UPDATE: Earlier today, NEI issued a one-page summary on the events in Japan. Text follows:
The Kashiwazaki-Kariwa nuclear power plant successfully withstood a major earthquake that struck northwestern Japan on July 16. The operating reactors shut down as designed. Some radioactivity was released as result of the event, but no public or environmental harm has resulted from the releases. The company still is investigating the full effects of the earthquake but has stated that there is no environmental or safety impact beyond the plant site.
A strong earthquake that struck northwestern Japan on Monday affected operations at the seven-unit Kashiwazaki-Kariwa nuclear power plant. Four of the reactors shut down automatically, as designed (the other three were not operating at the time).

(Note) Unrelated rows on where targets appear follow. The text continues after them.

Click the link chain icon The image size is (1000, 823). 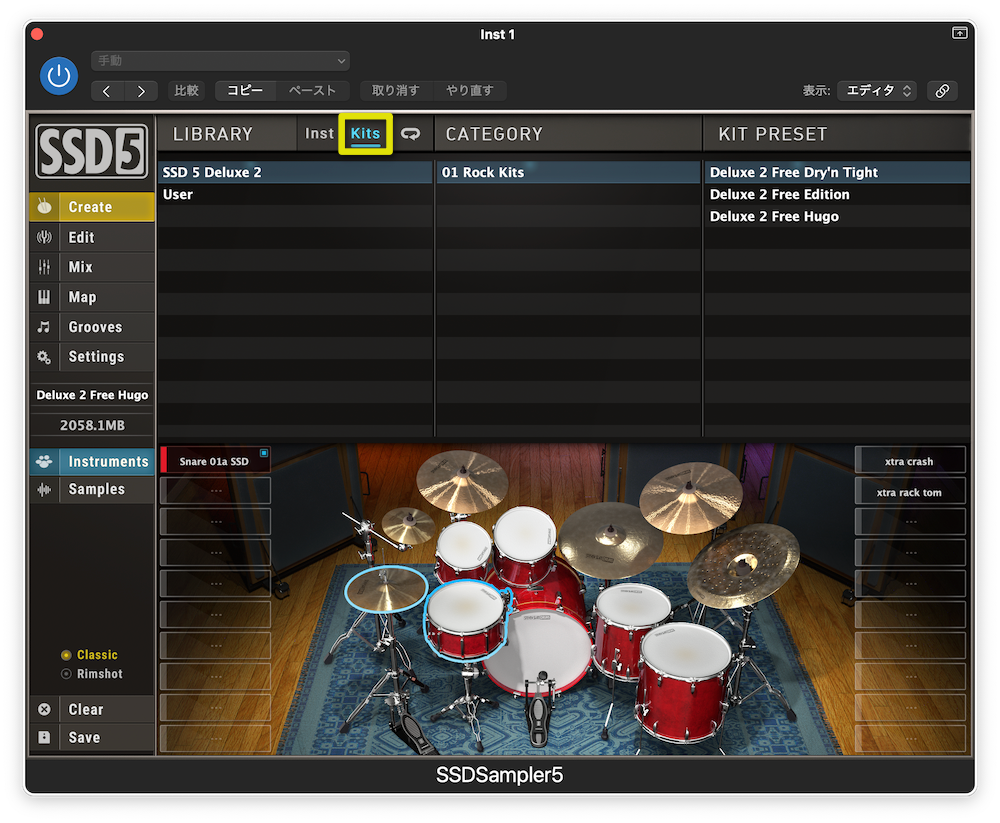click(x=942, y=90)
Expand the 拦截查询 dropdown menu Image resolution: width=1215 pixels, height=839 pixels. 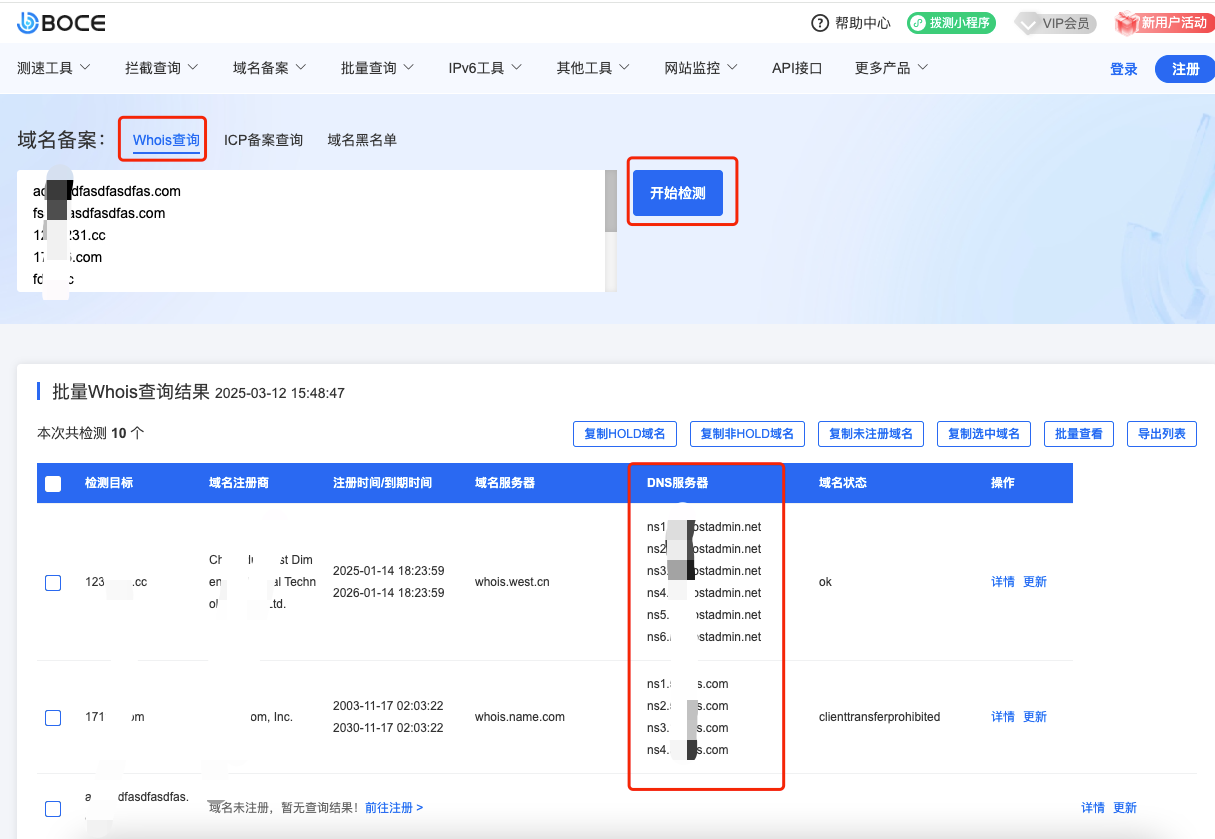point(161,68)
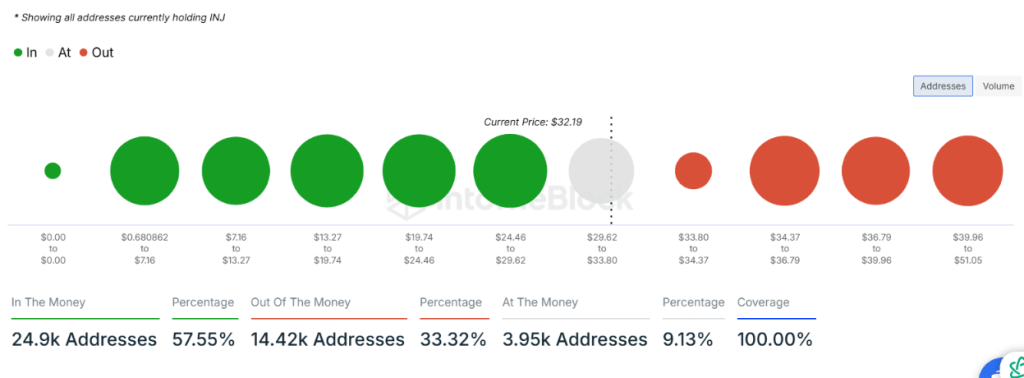Click the red bubble for $39.96 to $51.05
Viewport: 1024px width, 378px height.
click(968, 171)
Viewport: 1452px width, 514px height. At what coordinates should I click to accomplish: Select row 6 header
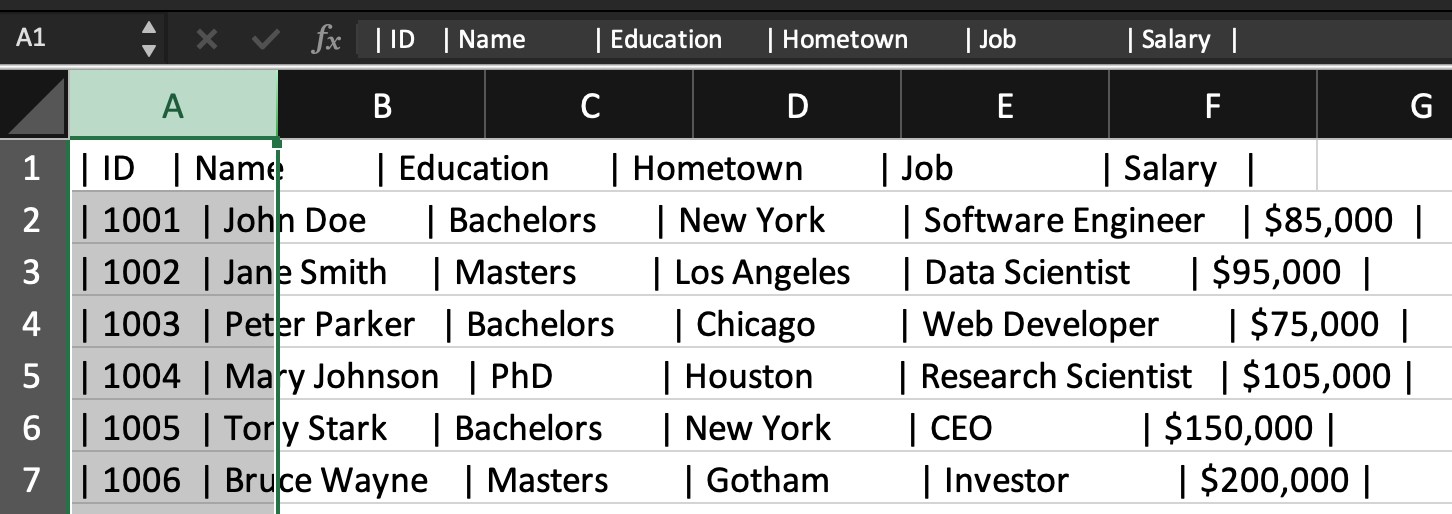tap(32, 428)
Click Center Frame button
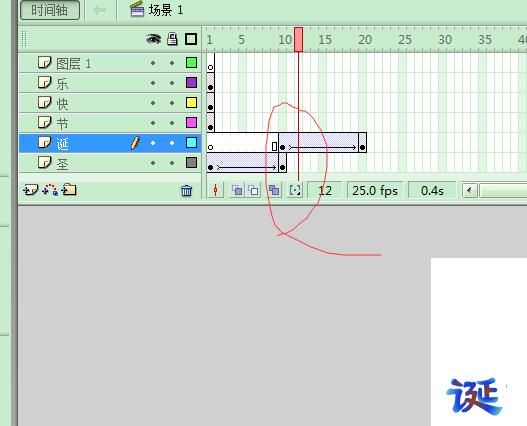Viewport: 527px width, 426px height. (215, 190)
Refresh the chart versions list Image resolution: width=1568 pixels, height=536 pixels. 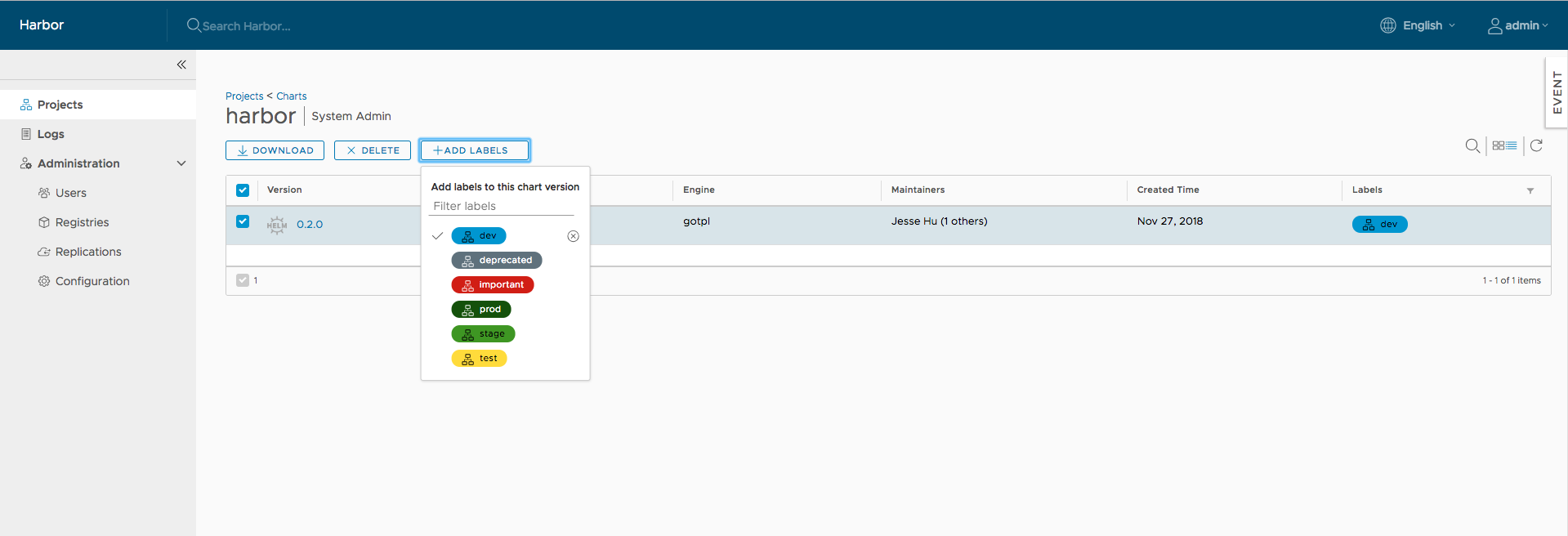pos(1536,145)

The earthquake caused approximately 300 gallons of water to spill from one reactor’s used fuel pool into an adjacent tank, from which it was then pumped to the sea. The water contained a small amount of radioactivity—about two microcuries, according to officials with Tokyo Electric Power Co. (TEPCO). The company stopped the release of the radioactive water, but not before it reached the Sea of Japan.
According to official reports, no “significant change” to the seawater has been detected near the plant. Jun Oshima, an executive at TEPCO, told the Associated Press that “the radioactivity is one-billionth the legal limit” of the water from the plant.
According to some reports, the earthquake also tipped over barrels containing low-level radioactive waste. A TEPCO spokesman said the company still was determining whether any barrels had leaked, but said it had found no effect outside of the plant.
The earthquake, estimated at 6.6-6.8 on the Richter scale, also caused a transformer fire at the facility that was quickly extinguished. The fire and the releases were not related.
Despite the considerable damage to the surrounding area, the Kashiwazaki-Kariwa nuclear plant performed as designed and withstood the effects of the earthquake. As a result, no environmental damage has resulted from the quake’s impact on the plant.
U.S. and Japanese nuclear plants are built with a “defense-in-depth” philosophy that uses multiple safety barriers and redundant, physically separated safety systems to ensure that public health and safety is assured even in severe circumstances like hurricanes and earthquakes.